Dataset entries
☆ ☆ ☆ ☆ ☆ ☆ ☆

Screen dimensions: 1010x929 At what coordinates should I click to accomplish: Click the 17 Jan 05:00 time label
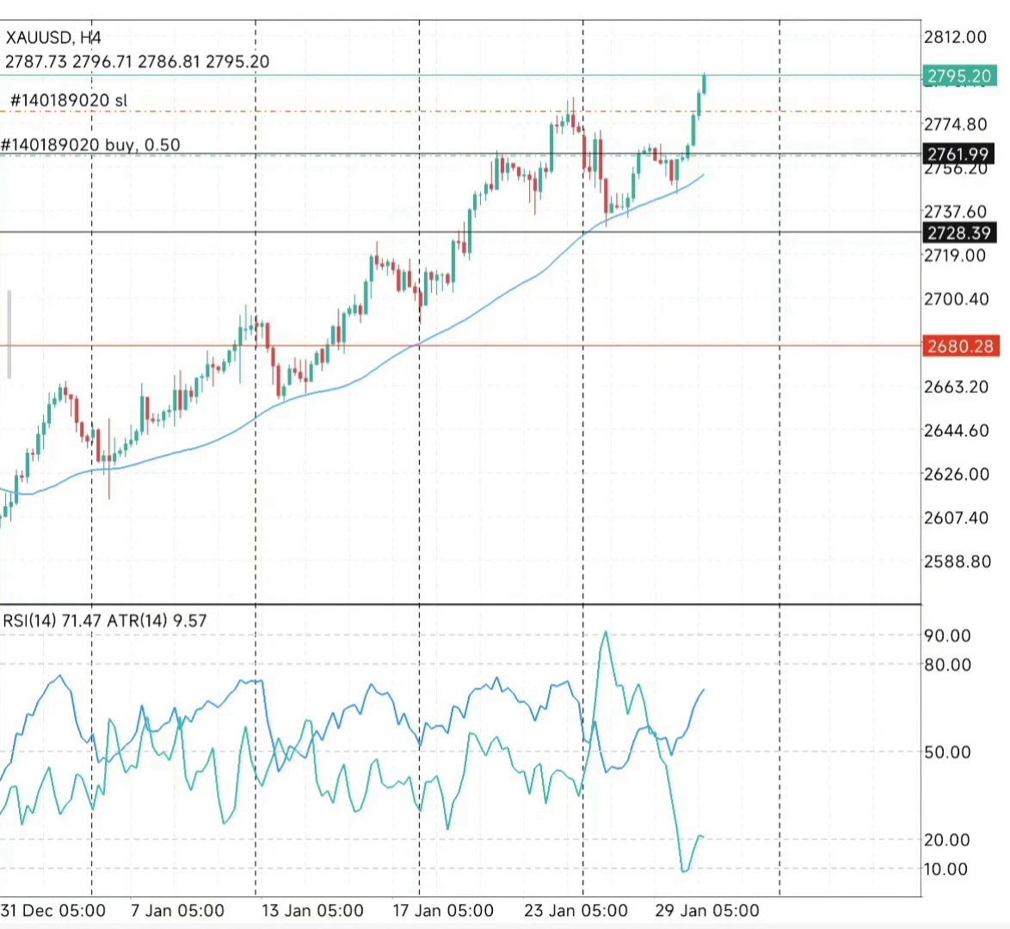443,911
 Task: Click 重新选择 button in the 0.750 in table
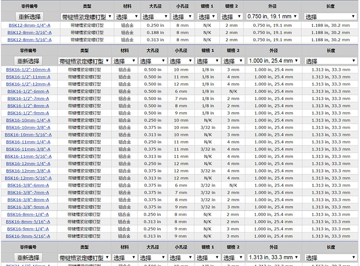click(30, 16)
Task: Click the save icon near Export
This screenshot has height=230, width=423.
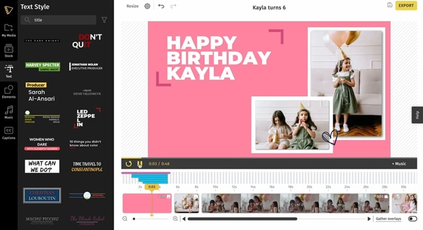Action: point(390,5)
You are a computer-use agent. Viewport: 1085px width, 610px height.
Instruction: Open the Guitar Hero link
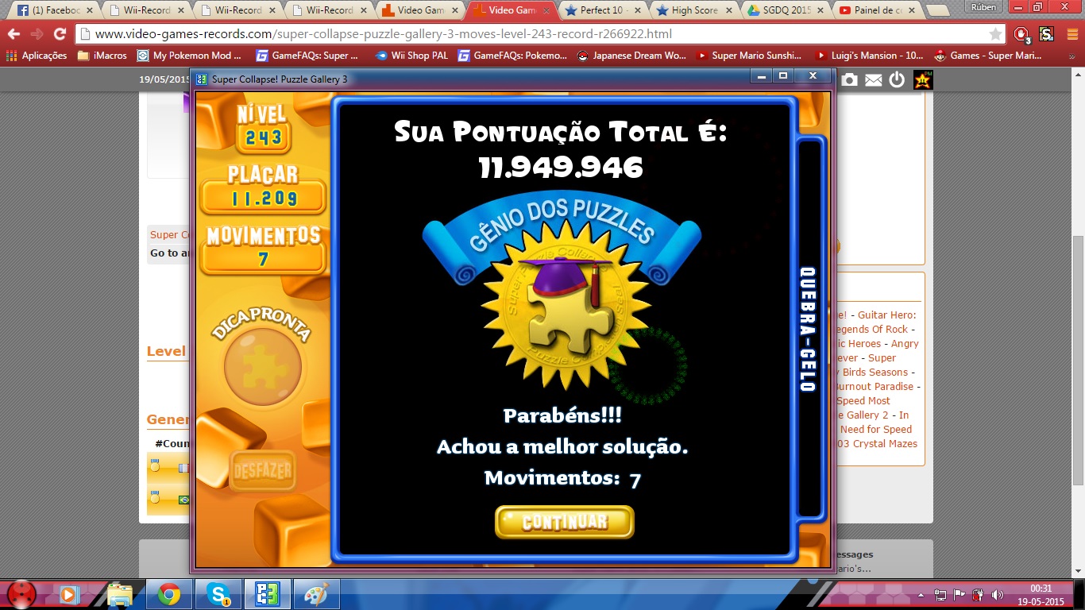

☆ ☆ ☆ ☆ ☆ ☆ ☆

PROBLEM REQUIREMENTS –
Copy every line of the data word for word, omitting the images.

ANSWER SECTION –
Screen dimensions: 1010x929 At what coordinates should I click to accomplish: Click the 17 Jan 05:00 time label
443,911
 Task: Click 重新选择 button in the 0.750 in table
click(30, 16)
Task: Click the save icon near Export
This screenshot has height=230, width=423.
Action: point(390,5)
You are a computer-use agent. Viewport: 1085px width, 610px height.
Instruction: Open the Guitar Hero link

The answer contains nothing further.